Following transplant there are two main risks: infection and graft-vs-host-disease (GVHD). Infections result from the fact that the immune system has been seriously knocked down and then continues to be suppressed with medications so that the donors cells can engraft and become well established. The infections can come from just about anything, even things that normally wouldn't make anyone sick. During the first several weeks post transplant, Elise will be in isolation. After the donors cells start to engraft she will gradually be able to come out of isolation and eventually be discharged to live with us in an apartment in the local area. She'll still need to be extremely cautious (wear a mask, avoid public places, wash her hands continuously, etc). She'll also be taking antiviral and antifungal medications to help defend against those types of infections.

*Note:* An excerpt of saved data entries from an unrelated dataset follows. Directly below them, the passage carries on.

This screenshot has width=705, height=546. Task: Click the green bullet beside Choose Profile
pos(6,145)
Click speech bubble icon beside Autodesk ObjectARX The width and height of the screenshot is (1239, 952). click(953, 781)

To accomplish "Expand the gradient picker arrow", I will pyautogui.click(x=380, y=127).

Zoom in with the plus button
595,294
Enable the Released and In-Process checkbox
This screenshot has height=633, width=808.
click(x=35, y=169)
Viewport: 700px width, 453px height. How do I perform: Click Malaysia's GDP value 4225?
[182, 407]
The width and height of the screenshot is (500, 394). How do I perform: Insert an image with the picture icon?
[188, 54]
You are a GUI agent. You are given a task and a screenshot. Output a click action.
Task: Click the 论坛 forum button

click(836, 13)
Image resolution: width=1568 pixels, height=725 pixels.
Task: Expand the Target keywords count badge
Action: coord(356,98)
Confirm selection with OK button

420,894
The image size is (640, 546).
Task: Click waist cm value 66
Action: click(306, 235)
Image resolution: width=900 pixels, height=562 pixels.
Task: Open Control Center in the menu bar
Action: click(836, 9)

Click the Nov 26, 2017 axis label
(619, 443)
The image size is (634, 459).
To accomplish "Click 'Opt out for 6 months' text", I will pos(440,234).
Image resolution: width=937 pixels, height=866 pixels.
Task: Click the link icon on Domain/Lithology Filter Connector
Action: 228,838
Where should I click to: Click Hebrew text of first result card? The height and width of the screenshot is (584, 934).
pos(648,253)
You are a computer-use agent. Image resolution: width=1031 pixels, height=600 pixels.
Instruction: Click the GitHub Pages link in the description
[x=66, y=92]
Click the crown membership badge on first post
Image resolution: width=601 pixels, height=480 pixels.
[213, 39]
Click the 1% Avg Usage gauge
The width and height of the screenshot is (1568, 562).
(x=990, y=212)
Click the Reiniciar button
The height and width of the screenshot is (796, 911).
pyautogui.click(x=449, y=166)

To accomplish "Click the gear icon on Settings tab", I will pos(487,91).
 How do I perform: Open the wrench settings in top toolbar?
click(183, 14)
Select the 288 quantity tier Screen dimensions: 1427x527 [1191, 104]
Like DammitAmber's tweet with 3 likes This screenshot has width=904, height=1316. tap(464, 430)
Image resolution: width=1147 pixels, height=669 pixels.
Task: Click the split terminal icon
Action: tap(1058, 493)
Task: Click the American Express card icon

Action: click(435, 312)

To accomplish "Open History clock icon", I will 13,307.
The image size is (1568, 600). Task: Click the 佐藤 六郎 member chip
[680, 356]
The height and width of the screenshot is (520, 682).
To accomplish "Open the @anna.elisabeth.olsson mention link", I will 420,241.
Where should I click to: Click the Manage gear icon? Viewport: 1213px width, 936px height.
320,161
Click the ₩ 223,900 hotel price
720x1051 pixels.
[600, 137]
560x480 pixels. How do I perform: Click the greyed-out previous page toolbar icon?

GVHD is when the body and the donors T-lymphocytes attack each other. It occurs in about 30% of transplant patients and can range from mild to severe, even fatal. It may be as mild as a skin rash that doesn't require treatment to liver and kidney damage, although the latter are more rare. Depending on the situation, they use a variety of medications to treat acute GVHD.

Another infection that may occur is cytomegalovirus (CMV). While there are innumerable potential infectious agents, this one deserves special mention because it was a serious problem in the earlier days of transplants. It can still be a problem, but they screen continuously for it post-transplant and are better prepared to treat it if it occurs. In fact it's so prevalent in humans that they actually screen for it before the transplant in both the donor and recipient and try to match donors to recipients with this as a factor when possible.

Long-term

GVHD is broken into "acute" and "chronic". The chronic GVHD can develop later and continue for long periods. The risk of chronic GVHD is on the order of 5-20%. There are treatments that are used, but these treatments aren't always successful.

Another long term risk is graft failure. Rarely this can happen quite some time after transplant. If this occurs, then Elise's own immune system should take over. But in that case she'll still have CGD and all the problems that we're trying to cure with the BMT.

Finally, the consent paper work says: "Because marrow transplant affects the entire body, a comprehensive list of all side effects that have ever been encountered after marrow transplant cannot be made...Conventional allogeneic transplantation carries about a 40% chance of death from complications of the transplant. Although we have good reason to believe that the nonmyeloablative transplants confer a much-reduced death rate, the procedure nonetheless carries some risk..."

After all the discussions and reading, as best I can tell, Elise has about a 85-95% chance of a positive outcome. I'm trying hard to focus on the probability of a beautiful bloom.